Au-delà de la gestion de la production et de la demande de l’énergie, il existe d’autres gisements d’innovation liés aux Smart Grids, notamment autour de thématiques annexes comme la maintenance, la formation, la sensibilisation ou le véhicule électrique. Enedis et Rte avaient organisé en 2015 deux concours d’innovation dans le but d’identifier des jeunes pousses françaises porteuses d’innovations de rupture sur ces sujets. Les résultats ont été au-delà des attentes des organisateurs.

Les cinqs lauréats du concours Enedis constituent de véritables exemples du potentiel de l’Internet des Objets pour les Smart Grids. La société Exem par exemple, commercialise des capteurs connectés de mesure des ondes électromagnétiques. Geokaps, acteur spécialisé dans l’étude des données issues des réseaux sociaux, propose une solution permettant la détection d’incidents sur le réseau électrique grâce aux informations récupérées sur les réseaux sociaux. Intesens, société basée à Toulouse, a mis au point une technologie de maintenance augmentée basée sur des capteurs connectés et une application mobile. DCBrain édite une solution d’intelligence artificielle basée sur les données énergétiques issues des capteurs comme le compteur Linky. Sirea a mis au point une solution en électricité et automatisme pour une meilleure conduite des réseaux.

L’Internet des Objets pour les consommateurs

IoT – Crédit photo : Code_n sur Flickr en CC

Vers la tarification dynamique au profit du réseau

Les capteurs implantés tout au long et en tous points des réseaux (des équipements de production décentralisés jusqu’au lieu de consommation) assurent toute une série de fonctions : la surveillance des équipements présents sur les réseaux de distribution, le pilotage des incidents, les opérations de comptage, les relevés de consommation à distance.  La société Intesens a par exemple conçu une plateforme de télédiagnostic industriel reposant sur des capteurs autonomes qui surveillent un équipement. Si un défaut est détecté, une alerte est envoyée au travers d’un réseau IoT. L’utilisateur est alors notifié en temps réel. Outre son réseau de capteurs miniatures et sans fil longue portée, l’entreprise toulousaine propose des architectures à très faible consommation d’énergie, une récupération d’énergie, un stockage embarqué de l’énergie et un accès aux données via une plateforme Web sécurisée.

En facilitant l’échange d’informations entre les besoins du réseau, le niveau des prix de l’électricité et le niveau de la consommation, les capteurs ouvrent la voie à une gestion active de la demande, en réponse à l’intégration des énergies renouvelables intermittentes et à la multiplication des nouveaux usages.

« Ces échanges permettront d’équilibrer le réseau avec plus d’efficacité par la connaissance des éléments calculés en temps réel comme les capacités d’effacement.

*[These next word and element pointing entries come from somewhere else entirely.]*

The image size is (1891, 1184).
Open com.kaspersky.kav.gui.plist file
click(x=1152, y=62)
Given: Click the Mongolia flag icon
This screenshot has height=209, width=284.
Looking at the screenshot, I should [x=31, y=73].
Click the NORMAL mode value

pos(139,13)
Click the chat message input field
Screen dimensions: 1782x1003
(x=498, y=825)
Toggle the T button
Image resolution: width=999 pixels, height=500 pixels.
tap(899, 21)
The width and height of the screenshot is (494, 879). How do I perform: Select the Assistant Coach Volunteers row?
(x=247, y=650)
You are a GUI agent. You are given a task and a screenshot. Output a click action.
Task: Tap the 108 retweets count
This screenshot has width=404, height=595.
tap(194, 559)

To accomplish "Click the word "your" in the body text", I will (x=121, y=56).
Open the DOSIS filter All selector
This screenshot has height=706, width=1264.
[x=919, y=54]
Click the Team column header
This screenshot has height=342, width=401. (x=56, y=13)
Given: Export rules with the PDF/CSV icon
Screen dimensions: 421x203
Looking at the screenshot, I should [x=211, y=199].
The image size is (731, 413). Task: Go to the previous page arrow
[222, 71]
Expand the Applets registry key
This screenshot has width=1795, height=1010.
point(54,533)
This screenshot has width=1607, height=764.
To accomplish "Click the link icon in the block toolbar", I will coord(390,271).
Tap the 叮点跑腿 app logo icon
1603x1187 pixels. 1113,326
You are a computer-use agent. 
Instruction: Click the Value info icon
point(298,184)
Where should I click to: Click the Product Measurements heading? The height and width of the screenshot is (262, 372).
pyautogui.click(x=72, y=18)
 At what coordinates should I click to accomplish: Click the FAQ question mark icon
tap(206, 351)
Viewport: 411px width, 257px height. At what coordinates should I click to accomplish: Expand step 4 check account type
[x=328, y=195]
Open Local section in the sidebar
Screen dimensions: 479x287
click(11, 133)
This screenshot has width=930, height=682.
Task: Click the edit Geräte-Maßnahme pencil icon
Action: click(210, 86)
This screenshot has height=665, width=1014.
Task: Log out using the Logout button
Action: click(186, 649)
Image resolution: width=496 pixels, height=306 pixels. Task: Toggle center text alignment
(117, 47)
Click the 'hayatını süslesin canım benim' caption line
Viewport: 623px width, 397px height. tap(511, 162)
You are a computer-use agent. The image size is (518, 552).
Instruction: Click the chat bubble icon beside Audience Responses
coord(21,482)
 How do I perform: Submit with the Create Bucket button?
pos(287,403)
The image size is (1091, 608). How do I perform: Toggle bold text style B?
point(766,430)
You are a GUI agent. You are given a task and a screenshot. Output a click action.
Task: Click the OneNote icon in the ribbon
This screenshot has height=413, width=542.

En effet, les possibilités d’ajustement de consommation devront également être évaluées puis déclarées en temps réel aux responsables d’équilibre des réseaux de transport et de distribution, le marché prenant alors la forme d’un marché d’options sur le mode de fonctionnement du mécanisme d’ajustement actuel », selon la CRE.

Cette visibilité du coût instantané de l’électricité permet de modéliser de manière très fine le comportement des usagers, d’extrapoler des demandes futures, de mieux adapter l’offre à la demande.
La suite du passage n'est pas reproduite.